= STATED PROBLEM =
Reproduce the data verbatim, from the line containing "How do I perform: Click" up to and including the final line of the data.

--- GIVEN DATA ---

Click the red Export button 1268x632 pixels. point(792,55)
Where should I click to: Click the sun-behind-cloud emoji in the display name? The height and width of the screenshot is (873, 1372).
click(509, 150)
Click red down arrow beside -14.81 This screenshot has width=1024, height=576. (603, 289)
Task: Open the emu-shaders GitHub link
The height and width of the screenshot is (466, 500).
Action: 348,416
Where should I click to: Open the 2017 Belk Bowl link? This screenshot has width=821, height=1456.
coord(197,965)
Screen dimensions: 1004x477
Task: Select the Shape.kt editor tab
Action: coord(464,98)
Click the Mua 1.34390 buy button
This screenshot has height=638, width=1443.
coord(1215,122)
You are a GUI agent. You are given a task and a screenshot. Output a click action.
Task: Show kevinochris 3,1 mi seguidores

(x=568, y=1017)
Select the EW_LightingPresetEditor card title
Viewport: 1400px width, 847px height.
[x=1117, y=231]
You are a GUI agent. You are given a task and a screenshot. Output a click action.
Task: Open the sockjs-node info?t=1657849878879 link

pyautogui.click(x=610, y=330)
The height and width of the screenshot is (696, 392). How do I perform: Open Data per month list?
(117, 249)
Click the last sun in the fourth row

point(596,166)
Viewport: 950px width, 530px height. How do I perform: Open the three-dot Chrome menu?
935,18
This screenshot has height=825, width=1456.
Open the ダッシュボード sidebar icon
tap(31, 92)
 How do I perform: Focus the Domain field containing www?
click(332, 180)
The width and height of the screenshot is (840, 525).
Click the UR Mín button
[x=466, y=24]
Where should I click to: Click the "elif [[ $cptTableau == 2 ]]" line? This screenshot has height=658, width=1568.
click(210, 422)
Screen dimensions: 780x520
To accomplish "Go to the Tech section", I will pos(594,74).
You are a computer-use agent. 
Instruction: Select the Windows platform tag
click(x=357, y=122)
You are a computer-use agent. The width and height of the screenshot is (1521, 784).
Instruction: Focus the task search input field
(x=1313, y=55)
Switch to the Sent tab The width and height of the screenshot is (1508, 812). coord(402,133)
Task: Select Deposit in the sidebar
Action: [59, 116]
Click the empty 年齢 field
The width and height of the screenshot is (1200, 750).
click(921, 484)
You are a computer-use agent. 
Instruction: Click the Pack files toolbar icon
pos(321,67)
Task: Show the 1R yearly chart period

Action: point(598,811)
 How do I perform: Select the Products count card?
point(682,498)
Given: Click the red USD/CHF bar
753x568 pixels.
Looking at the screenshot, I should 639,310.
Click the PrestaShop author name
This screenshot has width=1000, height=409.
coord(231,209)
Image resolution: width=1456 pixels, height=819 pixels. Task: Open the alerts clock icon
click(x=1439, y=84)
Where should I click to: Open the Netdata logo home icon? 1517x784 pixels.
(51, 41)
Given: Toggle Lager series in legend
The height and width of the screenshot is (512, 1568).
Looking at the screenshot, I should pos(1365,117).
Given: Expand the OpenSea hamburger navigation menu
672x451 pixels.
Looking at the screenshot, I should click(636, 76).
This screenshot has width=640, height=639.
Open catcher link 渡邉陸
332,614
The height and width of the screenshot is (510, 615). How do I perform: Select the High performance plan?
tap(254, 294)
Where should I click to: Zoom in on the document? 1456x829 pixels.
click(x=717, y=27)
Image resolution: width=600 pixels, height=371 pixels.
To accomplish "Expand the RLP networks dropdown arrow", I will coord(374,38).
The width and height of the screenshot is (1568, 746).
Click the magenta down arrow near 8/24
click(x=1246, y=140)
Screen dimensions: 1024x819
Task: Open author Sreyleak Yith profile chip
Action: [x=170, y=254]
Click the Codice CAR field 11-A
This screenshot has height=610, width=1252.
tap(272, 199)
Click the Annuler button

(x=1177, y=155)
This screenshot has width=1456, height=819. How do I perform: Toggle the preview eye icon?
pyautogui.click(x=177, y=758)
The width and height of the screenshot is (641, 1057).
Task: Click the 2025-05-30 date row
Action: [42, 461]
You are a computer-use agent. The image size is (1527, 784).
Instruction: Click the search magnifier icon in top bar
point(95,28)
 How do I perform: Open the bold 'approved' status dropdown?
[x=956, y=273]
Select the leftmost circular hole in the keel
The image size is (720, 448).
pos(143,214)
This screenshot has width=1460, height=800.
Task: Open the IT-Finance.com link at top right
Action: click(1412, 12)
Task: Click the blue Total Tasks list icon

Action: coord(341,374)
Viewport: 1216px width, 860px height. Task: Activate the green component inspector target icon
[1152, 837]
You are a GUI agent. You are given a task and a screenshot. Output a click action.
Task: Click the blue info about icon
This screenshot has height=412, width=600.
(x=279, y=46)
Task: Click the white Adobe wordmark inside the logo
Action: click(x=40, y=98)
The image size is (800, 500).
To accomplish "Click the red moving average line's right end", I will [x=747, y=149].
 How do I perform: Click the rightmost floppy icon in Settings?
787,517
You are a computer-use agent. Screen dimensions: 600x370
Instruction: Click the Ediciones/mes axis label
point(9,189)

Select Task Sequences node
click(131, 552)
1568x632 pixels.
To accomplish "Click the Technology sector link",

---

= WRITTEN SOLUTION =
 How do I perform: Click the rightmost floppy icon in Settings?
787,517
You are a computer-use agent. Screen dimensions: 600x370
Instruction: Click the Ediciones/mes axis label
point(9,189)

Select Task Sequences node
click(131, 552)
1568x632 pixels.
To accomplish "Click the Technology sector link",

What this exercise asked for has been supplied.